Avete mai visto i bimbi sulle giostre? Si divertono come matti su cavallucci di legno che girano. Immobili. Che se li osservate bene, capirete che la loro felicità è legata a quel momento fugace in cui mamma e papà gli fanno ‘ciao’ con la mano… e a nient’altro.
Ho ricominciato teatro. Quando arrivi in una nuova città e devi rifarti una vita con tanto di amici, conoscenti ed esperienze al seguito, nulla è meglio del teatro. Quel mondo dove troverai sempre delle persone che stanno cercando più o meno quello che cerchi tu. Una via di fuga. Una fonte di ossigeno. Quel posto dove liberare la mente e il corpo che nessuna terapia, palestra o hobbies può eguagliare.
Il mio teatro è sempre stato così. Mi ha sempre salvato.
Quello che ho intravisto è l’aspetto comico dell’arte teatrale nella sua massima rappresentazione: il clown Augusto. Ho scoperto che, per poterlo mettere in scena, bisogna tornare bambini. Bisogna diventare protagonisti, accentratori, vanitosi. Perché se l’altro fa qualcosa, il clown lo saprà fare meglio. Se un uomo piange, ad esempio, il clown piangerà di più affinché tutti vedano il suo pianto. E se qualcuno ride, farà lo stesso.
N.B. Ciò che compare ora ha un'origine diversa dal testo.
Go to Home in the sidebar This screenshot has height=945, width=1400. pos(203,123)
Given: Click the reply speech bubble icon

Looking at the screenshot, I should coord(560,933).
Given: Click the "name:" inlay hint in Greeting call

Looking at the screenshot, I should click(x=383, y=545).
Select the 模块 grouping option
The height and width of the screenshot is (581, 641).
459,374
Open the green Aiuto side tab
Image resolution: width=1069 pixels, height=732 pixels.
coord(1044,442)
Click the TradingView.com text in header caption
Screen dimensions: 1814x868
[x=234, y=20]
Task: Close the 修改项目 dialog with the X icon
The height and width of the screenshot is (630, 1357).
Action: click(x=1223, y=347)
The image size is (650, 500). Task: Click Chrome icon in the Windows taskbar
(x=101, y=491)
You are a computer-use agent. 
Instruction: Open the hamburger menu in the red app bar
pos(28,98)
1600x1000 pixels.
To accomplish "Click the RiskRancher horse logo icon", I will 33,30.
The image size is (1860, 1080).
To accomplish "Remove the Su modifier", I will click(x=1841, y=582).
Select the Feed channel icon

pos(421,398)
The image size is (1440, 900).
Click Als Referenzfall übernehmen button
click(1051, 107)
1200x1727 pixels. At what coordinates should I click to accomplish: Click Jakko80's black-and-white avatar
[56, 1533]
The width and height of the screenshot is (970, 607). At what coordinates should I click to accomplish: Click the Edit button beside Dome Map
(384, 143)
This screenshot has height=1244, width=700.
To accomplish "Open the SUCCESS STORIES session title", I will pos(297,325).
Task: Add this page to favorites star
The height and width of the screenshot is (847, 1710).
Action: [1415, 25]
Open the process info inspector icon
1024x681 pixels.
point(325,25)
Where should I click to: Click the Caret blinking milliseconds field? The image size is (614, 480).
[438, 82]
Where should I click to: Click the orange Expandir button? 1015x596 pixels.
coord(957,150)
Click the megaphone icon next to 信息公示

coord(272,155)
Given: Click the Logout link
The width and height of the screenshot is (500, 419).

Ma di più. Perché tutti possano guardarlo e riderne, ancora e ancora, sempre di più. Di quelle risate di pancia che ti fanno piegare in due dal pianto. Di quelle che, una volta finite, ti fanno piangere immergendoti nei pensieri più torbidi fino a farti ridere di nuovo. In un gioco di emozioni da tirare fuori che non possono mai essere contenute, ma che vanno esasperate, accelerate, amplificate al massimo fino a toccare il climax, fino ad annullare qualsiasi pensiero.
Il mio teatro è sempre stato così. Mi ha sempre salvato.